- PAGE EXTRACT:
▽

[IP] more on   WI-FI RUN BY CITIES: YEA OR NAY?
Begin forwarded message:
From: Bob Frankston <Bob2-19-0501@xxxxxxxxxxxxxxxxxx>
Date: January 9, 2006 1:19:00 PM EST
To: dave@xxxxxxxxxx, ip@xxxxxxxxxxxxxx
Cc: "'Dewayne Hendricks'" <dewayne@xxxxxxxxxxxxx>, Harold Feld  
<hfeld@xxxxxxxxxxxxxxx>
Subject: RE: [IP] WI-FI RUN BY CITIES: YEA OR NAY?
The short summary – PFF is utterly clueless about the Internet. They  
see services rather than connectivity. Debating them on their terms  
gives them far too much credibility. The cities themselves don’t  
fully understand connectivity but the PFF exacerbates the problems by  
misframing the issues rather than helping find solutions.
Once again I need to repeat the basic points because organizations  
like the PFF seem to be fear progress and freedom and only see the  
world in terms of corporations without being able to understand  
marketplaces. A corporation is just a mechanism and not an end in  
itself.
I presume that the PFF also opposed roads, police services, fire  
departments and other money losing services. Firefighters should only  
provide services if they can make a profit.

△

- WORK INSTRUCTIONS:
1. List the people named in the header of the city Wi-Fi email.
2. Condense the paragraph of the city Wi-Fi email that begins "The short summary" into a short list that keeps its main points.
3. From the city Wi-Fi email, please repeat word for word the passage that starts at "[IP] more on" and ends after "[IP] WI-FI RUN BY CITIES: YEA OR NAY?".
Use only the city Wi-Fi email to answer.

- DATA EXCERPT:

▽

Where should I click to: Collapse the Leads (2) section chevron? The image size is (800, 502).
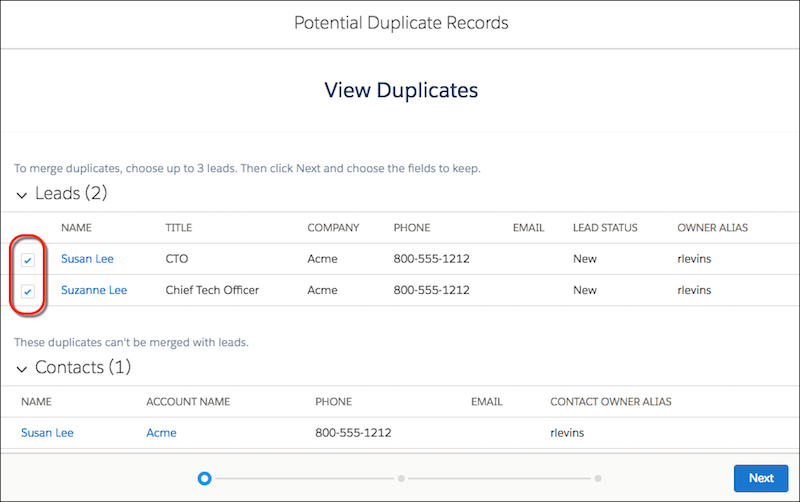pyautogui.click(x=21, y=193)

△

- THE SOLUTIONS:
1.
Bob Frankston
Dewayne Hendricks
Harold Feld

2.
- PFF is clueless about the Internet and sees services rather than connectivity.
- Debating PFF on its own terms gives it too much credibility.
- Cities don't fully understand connectivity, but PFF makes the problems worse by misframing the issues instead of helping find solutions.

3.
[IP] more on   WI-FI RUN BY CITIES: YEA OR NAY?
Begin forwarded message:
From: Bob Frankston <Bob2-19-0501@xxxxxxxxxxxxxxxxxx>
Date: January 9, 2006 1:19:00 PM EST
To: dave@xxxxxxxxxx, ip@xxxxxxxxxxxxxx
Cc: "'Dewayne Hendricks'" <dewayne@xxxxxxxxxxxxx>, Harold Feld  
<hfeld@xxxxxxxxxxxxxxx>
Subject: RE: [IP] WI-FI RUN BY CITIES: YEA OR NAY?